OpenAI’s newest AI models, o3 and o4-mini, making factual errors

o3 provides false information 33% of time on a benchmark measuring knowledge about people
An undated image. — Unsplash
An undated image. — Unsplash

In a development which is expected to derail OpenAI from having an innovative edge in artificial intelligence (AI), it emerged on Sunday that OpenAI's latest AI models, o3 and o4-mini, are hallucinating (making factual errors) more than older models.

Hallucinations in AI models take place when these data-driven machines fabricate information which might mislead users. It has been one of the major problems in the landscape of AI systems.

The somewhat-defaming hiccup has taken over despite the ChatGPT maker's latest AI models were said to be raising the performance bar in tasks involving coding and mathematics.

OpenAI's earlier models, too, sometimes failed to avoid these predicaments but improved over time, but OpenAI’s own testing disclosed that o3 and o4-mini missed the mark of competing with or surpassing earlier models, including o1, o1-mini, o3-mini, and even GPT-4o.

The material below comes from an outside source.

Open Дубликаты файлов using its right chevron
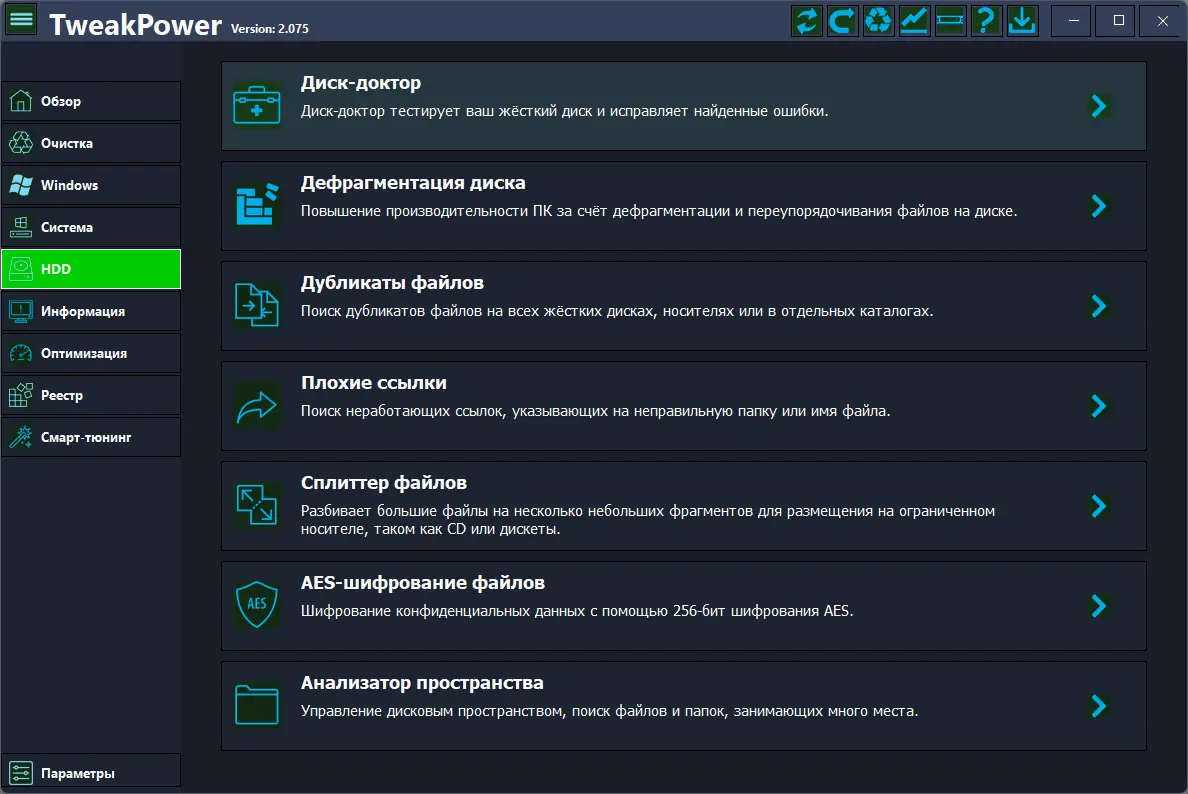This screenshot has width=1188, height=794. tap(1099, 306)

The company acknowledged in its technical report that it hasn't so far figured out as to why hallucinations are increasing and highligted the need for further sufficient research. While o3 and o4-mini are more likely to provide detailed answers, this also leads to a higher number of both accurate and inaccurate claims.

When tested, o3 provided false information 33% of the time on a benchmark measuring knowledge about people, double the rate of some older models. O4-mini scored even worse, at 48%.

Surprisingly, third-party lab Transluce found out that o3 sometimes performed actions it never did, like claiming it ran code on a MacBook.

Although the occurrence of factual errors may seem problematic, experts are viewing them to be useful for creativity.